Affordable and miniaturized gas sensors are becoming increasingly popular and more common in everyday applications, including smart buildings and smart homes. What happens when end users want to make air quality measurements in systems and locations where the sensor can be exposed to dust and liquids, such as in kitchens or bathrooms? For standard electronic devices, one solution is to put everything in a water- or dustproof enclosure. When that is not possible, there are a wide variety of conformal materials available to coat PCB and ensure protection from water and dust. However, a gas sensor cannot be sealed off from the environment or coated with an inert material, as the sensor has to remain open to the environment. The solution is to add a hydrophobic membrane at either the sensor package or system level. 

A hydrophobic membrane is a material, such as a polytetetraflouroethyelene (PTFE), which is impermeable to water and other liquids but allows gases to pass through. Such materials have become extremely popular in lightweight outdoor apparel such as Gore-Tex®. Industrial versions of these materials are specifically designed to protect all sorts of electronic equipment from dust and water and can be successfully integrated into sensor packaging with advanced manufacturing technology. These industrial membrane materials are specifically designed and chosen with pore sizes that allow target gases to pass unimpeded, while providing outstanding protection against liquids (see Figure 1).

One example of such an implementation is the ZMOD4410AI3, an air quality sensor designed with an integrated hydrophobic membrane to protect the sensor from harsh environments. Having the water and dust protection directly implemented in the sensor package makes the sensor easy to use, especially in kitchen, bathroom and even outdoor applications.

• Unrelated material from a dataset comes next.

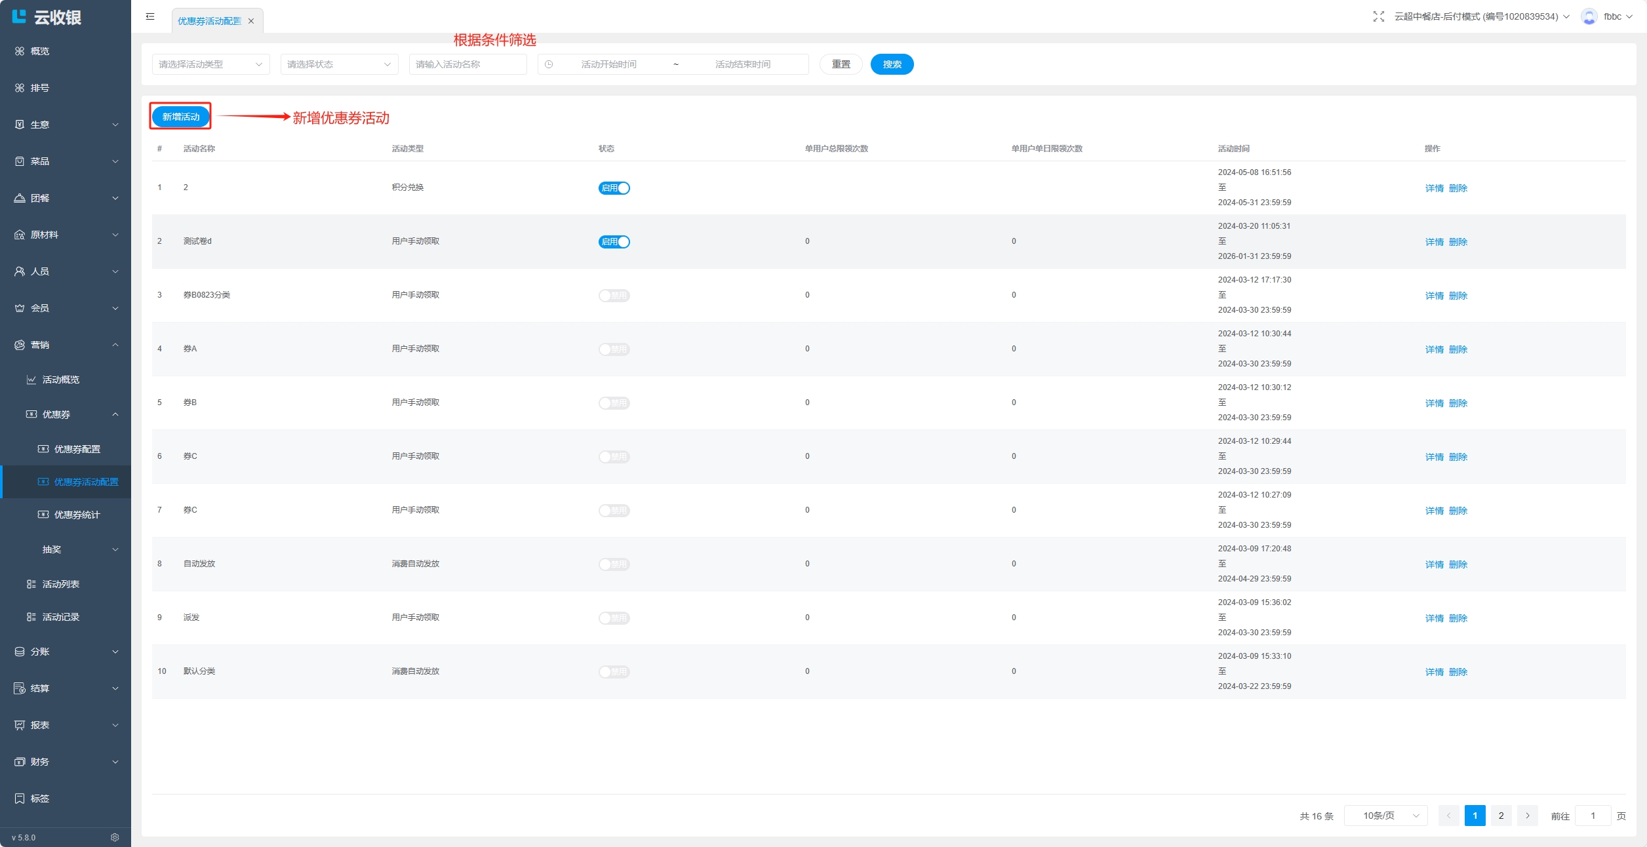Screen dimensions: 1647x847
Task: Go to 优惠券统计 menu item
Action: pyautogui.click(x=77, y=515)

Figure 1: Cutaway of ZMOD4410AI3 waterproof package 

However, how can a customer or user understand the limits of the technology? How does a customer know if the sensor protection is adequate for the intended application and use case? Fortunately, there are well-established and recognized standards (IEC 60529 / EN 60529) available to define requirements and testing for certification of the degree of water- and dustproofing for a given device or design. Devices which have been characterized according to these standards carry a designation in the form of IPxy, where IP stands for ingress protection, x indicates the degree of dust protection and y indicates the degree of water protection. The most common standard for consumer and industrial products is IP67 (see Figure 2). 


Figure 2: ZMOD4410AI3 submersed for third party in IP67 third party IP tank

A dust protection level of 6 indicates that the device is dust tight and requires test under vacuum for 8 hours followed by an inspection to ensure that dust cannot penetrate the device. A water protection level of 7 indicates there is no harmful ingress of water when the device is submerged to one meter for 30 minutes. A device which is rated IP67, such as the ZMOD4410AI3, is generally considered extremely water and dust tolerant and suitable for use in a wide range of consumer and industrial devices. By selecting a gas sensor rated IP67, customers manufacturing equipment where the sensor is exposed to water and dust can rest assured that the sensor is well protected, making the design and development process much simpler.